Despite the rapid growth of digital trade, this divide continues to hinder the full potential of the digital economy, limiting growth in the sector. Digital trade, encompassing both digitally delivered services and physically delivered goods ordered online, has seen significant global growth.
According to the UN Trade and Development (UNCTAD), digital trade has gained traction globally with over 55 per cent of services now delivered digitally.
“Digital trade is transforming the global economy, with over 55 per cent of services now delivered digitally. However, digital divides remain a significant barrier, particularly in low-income countries lacking the infrastructure to participate effectively,” the agency notes. Notwithstanding the rapid growth of Kenya’s adoption of digital trade, especially in e-commerce, it has significantly been slowed down by the digital divide in the country.
Much as Kenya has made progress in e-commerce adoption, ranking third in Africa with a 46.7 per cent penetration rate. This is behind Egypt, which came top with a 55.4 per cent e-commerce penetration and South Africa 49.4 per cent.However, challenges such as limited digital infrastructure remain a significant barrier to growth in the sector. These hinder the ability of businesses and consumers to participate fully in the digital economy, slowing down the adoption of digital trade.
This has contributed significantly to the slow adoption of digital trade as this limits the ability of businesses and consumers to participate in the digital economy.
The limitations include limited access to fibre and broadband connectivity due to the high costs of installation and use, low availability of spectrum for wireless as well as low availability of public access points and shared access to devices.
Poverty and high rates of illiteracy also limit participation in digital commerce. According to research, about 36 per cent of Kenyan households live below the poverty line, which makes paying for the internet subscription required for online shopping unaffordable.
Cybersecurity threats
Illiteracy also contributes to the challenges facing the adoption of the digital economy as 38.5 per cent of the Kenyan adult population is illiterate, which results in communication challenges and lack of access to information limiting their participation.
Also, cybersecurity threats, poor governance and instability constrain the success of the digital economy in Kenya.
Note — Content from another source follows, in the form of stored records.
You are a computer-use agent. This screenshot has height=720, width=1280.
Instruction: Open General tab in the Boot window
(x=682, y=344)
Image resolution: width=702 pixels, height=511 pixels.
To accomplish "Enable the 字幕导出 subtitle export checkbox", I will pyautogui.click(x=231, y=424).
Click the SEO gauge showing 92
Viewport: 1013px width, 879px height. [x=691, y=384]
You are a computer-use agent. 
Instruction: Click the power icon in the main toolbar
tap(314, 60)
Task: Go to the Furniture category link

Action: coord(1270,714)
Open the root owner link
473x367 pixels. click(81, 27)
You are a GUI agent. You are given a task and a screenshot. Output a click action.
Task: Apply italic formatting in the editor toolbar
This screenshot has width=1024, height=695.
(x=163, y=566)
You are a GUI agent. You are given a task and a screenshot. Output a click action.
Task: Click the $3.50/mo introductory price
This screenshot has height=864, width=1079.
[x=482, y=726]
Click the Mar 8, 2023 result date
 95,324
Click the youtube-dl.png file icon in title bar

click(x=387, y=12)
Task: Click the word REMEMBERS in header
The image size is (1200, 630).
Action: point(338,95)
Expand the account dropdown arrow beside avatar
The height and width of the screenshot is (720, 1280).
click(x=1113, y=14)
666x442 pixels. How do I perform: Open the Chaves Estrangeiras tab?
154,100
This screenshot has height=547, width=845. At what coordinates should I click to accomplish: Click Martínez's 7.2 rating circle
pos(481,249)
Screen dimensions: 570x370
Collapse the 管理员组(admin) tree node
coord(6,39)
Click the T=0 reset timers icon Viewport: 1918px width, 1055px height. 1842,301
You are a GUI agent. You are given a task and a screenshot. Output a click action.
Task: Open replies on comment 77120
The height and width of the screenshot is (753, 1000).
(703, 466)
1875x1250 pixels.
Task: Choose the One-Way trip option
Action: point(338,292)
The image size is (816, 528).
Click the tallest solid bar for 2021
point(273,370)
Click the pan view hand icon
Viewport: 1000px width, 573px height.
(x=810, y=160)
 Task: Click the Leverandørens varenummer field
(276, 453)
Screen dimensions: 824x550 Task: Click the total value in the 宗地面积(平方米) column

Insufficient regulation, uncontrolled access to digital infrastructure, and lack of digital hygiene influence all participants in the digital economy to cybersecurity risks and threats.
Other digital divide issues include no access to digital devices, lack of government ICT strategies, lack of internet security, and limited use of the internet.
In an attempt to address the digital divide and accelerate the digital economy, the Kenyan government earlier this year received a $390 million (Sh50.3 billion) grant from the World Bank to support the development of the digital economy.
The project, dubbed the ‘Kenya Digital Economy Acceleration Project (KDEAP),’ was to be carried out in three phases, with phase one covering digital infrastructure and services. This component aimed to increase access to high-speed internet for individuals, industry, and government, to support the growth of the digital economy and strengthen Kenya’s role as regional digital leader.
The phase one was also to cover digital skills and markets, this component’s goal was to equip young Kenyans with digital skills and strengthen their abilities to access and compete in domestic and regional markets through skills development. It was also meant to provide mechanisms to improve access to affordable devices and by enhancing the enabling environment for e-commerce to support Kenya’s role as a regional digital hub.
Kenya had adopted a digital economy blueprint meant to further develop the ICT sector and e-commerce activity which propelled the growth of the e-commerce sector.